Manchester city council’s £20m funding gap plea to new Prime Minister

The town hall has blamed the ‘significant’ overspend on Covid and inflation.

Manchester city council has made a plea to the new Prime Minister to help plug a £20m budget gap caused by ‘severe and unprecedented’ financial pressures.

The town hall has blamed the ‘significant’ overspend on Covid and inflation.

The total cost of inflation to the council’s coffers is currently expected to be £38m more than it would be in a ‘normal’ year, according to town hall chiefs.

This includes a nationally-negotiated pay rise for local government staff which is expected to cost Manchester council £9.5m more than it had budgeted for.

Speaking to councillors at a scrutiny committee meeting on Tuesday (6 September), city treasurer Carol Culley said the situation is ‘unprecedented’.

However, she said how the new Prime Minister responds is the ‘big unknown’.

She said: “Your guess is probably as good as mine in terms of what it might mean in terms of support for residents and recognition of inflation pressures.”

The council’s deputy chief executive explained that, unlike in previous years, the overspend in the budget is not driven by an increase in demand for statutory services such as children’s or adults’ social care and homelessness.

She said that the £20m budget gap relates to the ‘hangover’ impact of Covid on the council’s income such as from parking and, predominantly, inflation.

In a normal year, the council would budget around £8m to cover rising costs, but responding to forecasts of high inflation, a further £21m was set aside.

But because inflation was projected to peak at around 5 pc when the budget was set earlier this year, this figure was £7m short of what is now required.

The town hall had also budgeted £7m to put towards pay rises, but as the current offer stands at around 7 pc on average, another £9.5m is needed.

Deputy city treasurer Tom Wilkinson said the council thought it was being ‘prudent’ at the time, but it will now face extra staff costs of at least £16.5m.

The town hall chiefs said that this will also put pressure on budgets for future years because there will be less ‘flexibility’ than there has previously been.

Labour councillor Rabnawaz Akbar, who is the executive member for finance and resources at Manchester council, made a plea to the new Prime Minister.

He said: “We are a financially well-run council.

“But we’re finding it practically impossible to absorb all the inflationary pressures.

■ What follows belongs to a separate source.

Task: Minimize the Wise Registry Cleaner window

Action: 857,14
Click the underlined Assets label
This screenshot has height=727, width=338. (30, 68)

“And this is at a time when the impact of Covid and the cost of living crisis is still being felt on the income that’s coming into the council.

“So when the new Prime Minister actually enters Downing Street, we want her and her cabinet to recognise the severe and unprecedented pressures that local authorities are facing and whenever this emergency budget happens, to actually commit to extra funding to mitigate against the soaring inflation.

“It’s absolutely right that households should be helped, but it’s just as important that essential services that are provided by councils are supported through this crisis as well.”

Manchester council leader Bev Craig will be writing to the government calling for extra urgent support to help cope with these rising costs.